Exhibits
The museum's exhibits are designed to tell "the entire story of the American Civil War ... without bias to the Union or Confederate causes". The exhibition covers the period from 1850 to 1876, with its major focus on the Civil War years of 1861 to 1865. The majority of the collection of over 24,000 artifacts, photographs, documents, manuscripts, and other printed matter was acquired between 1994 and 1999 by the city of Harrisburg, under Mayor Stephen R. Reed, who is the museum's founder. Part of the rationale for the museum's location is Harrisburg's relative closeness to Gettysburg, and the many tourists who visit there.

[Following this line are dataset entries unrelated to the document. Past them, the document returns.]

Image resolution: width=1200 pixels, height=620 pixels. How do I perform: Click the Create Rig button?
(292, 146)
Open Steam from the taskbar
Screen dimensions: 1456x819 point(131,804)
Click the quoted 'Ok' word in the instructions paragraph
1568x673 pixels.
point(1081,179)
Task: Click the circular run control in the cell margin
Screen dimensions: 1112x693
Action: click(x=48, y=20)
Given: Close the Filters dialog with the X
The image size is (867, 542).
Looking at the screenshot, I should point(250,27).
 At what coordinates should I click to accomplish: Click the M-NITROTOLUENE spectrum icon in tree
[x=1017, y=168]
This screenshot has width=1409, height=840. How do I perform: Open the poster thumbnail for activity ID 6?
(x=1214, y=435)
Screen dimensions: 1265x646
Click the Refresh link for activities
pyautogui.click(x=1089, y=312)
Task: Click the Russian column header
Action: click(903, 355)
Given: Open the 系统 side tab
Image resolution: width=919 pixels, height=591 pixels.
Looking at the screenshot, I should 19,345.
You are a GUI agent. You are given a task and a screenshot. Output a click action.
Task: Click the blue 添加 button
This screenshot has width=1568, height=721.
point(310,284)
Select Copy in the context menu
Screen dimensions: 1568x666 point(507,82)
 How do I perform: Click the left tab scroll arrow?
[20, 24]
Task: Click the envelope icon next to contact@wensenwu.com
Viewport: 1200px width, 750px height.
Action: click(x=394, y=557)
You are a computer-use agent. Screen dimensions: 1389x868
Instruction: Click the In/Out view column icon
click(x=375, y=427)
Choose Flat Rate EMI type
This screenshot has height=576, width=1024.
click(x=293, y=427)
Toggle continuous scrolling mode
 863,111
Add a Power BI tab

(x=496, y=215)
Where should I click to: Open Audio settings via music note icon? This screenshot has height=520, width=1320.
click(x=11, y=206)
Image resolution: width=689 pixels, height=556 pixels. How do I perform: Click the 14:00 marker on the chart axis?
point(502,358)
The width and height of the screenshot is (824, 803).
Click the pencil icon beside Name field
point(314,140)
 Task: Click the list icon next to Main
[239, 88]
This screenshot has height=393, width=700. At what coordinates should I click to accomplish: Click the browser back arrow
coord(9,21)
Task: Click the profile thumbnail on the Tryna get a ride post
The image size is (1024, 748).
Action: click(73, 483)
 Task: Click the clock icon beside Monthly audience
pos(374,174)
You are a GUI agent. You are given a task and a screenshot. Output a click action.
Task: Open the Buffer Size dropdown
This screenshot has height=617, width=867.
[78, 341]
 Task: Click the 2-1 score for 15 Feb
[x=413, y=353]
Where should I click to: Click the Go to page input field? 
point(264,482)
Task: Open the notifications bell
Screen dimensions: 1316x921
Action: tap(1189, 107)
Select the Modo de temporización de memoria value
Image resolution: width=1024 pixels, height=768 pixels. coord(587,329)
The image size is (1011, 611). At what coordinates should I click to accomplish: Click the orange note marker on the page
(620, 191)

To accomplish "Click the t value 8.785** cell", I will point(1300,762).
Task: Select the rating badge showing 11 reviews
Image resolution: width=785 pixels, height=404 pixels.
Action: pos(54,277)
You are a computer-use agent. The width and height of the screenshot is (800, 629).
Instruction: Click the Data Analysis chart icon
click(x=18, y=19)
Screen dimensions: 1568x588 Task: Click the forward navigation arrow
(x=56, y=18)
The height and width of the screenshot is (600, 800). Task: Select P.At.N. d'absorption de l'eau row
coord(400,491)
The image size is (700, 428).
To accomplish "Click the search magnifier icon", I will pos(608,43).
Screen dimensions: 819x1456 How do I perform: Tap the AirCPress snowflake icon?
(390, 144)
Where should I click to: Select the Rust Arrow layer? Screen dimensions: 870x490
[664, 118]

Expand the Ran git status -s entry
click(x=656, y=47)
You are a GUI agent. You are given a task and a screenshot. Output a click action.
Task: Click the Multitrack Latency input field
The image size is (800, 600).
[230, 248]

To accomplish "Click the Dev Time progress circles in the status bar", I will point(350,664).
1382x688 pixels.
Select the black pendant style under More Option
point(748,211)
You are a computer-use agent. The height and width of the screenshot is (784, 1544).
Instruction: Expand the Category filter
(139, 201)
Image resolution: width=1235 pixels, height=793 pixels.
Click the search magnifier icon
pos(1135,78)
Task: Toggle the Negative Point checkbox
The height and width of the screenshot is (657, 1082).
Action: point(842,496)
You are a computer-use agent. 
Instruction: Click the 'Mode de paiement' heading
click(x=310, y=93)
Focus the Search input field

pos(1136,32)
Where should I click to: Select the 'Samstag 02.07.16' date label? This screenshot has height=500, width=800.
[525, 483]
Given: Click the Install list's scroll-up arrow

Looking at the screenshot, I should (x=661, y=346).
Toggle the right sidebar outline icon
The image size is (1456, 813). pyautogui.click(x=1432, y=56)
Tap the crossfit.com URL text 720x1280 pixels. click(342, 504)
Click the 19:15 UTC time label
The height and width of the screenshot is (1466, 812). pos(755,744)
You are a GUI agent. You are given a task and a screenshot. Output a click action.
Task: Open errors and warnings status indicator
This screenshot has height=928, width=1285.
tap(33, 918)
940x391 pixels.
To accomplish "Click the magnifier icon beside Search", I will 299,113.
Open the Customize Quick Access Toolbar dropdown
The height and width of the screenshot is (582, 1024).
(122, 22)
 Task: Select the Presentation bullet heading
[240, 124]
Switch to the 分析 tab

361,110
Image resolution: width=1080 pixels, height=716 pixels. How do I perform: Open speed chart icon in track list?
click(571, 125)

The museum's galleries are as follows:
- A House Divided, 1850–1860 (examines the events leading up to the Civil War);
- American Slavery: The Peculiar Institution, 1850–1860 (how nineteenth century Americans saw slavery);
- First Shots, 1861 (Fort Sumter);
- Making of Armies (recruiting, training, and equipping both armies);
- Weapons and Equipment (with many artifacts);
- Campaigns and Battles of 1861-1862 (early campaigns and the tactics, strategies. and logistics);
- Battle Map, 1861–1862 (emphasis on how geography and topography affected troop movements);
- Camp Curtin (the Civil War's largest Union camp, located in Harrisburg);
- Why Men Fought, 1861–1863 (motivations of soldiers on both sides);
- Civil War Music (displays of musical instruments and recorded music to listen to);
- Gettysburg, 1863 (a turning point of the war);
- Costs of War (Civil War medicine);
- Women in the War (women's various roles);
- Navy (focuses on maritime engagements);
- Campaigns and Battles of 1864–1865 (the last years of the Civil War);
- Battle Map, 1863-1865 (from Stones River to Appomattox);
- Lincoln: War & Remembrance (remembering the Civil War, Abraham Lincoln, and veterans' roles after the war).
A video We the People focuses on ten characters from all walks of life and their fates before, during, and after the war. It is presented in segments in galleries 1, 4, 9, 14 and concludes in the theater.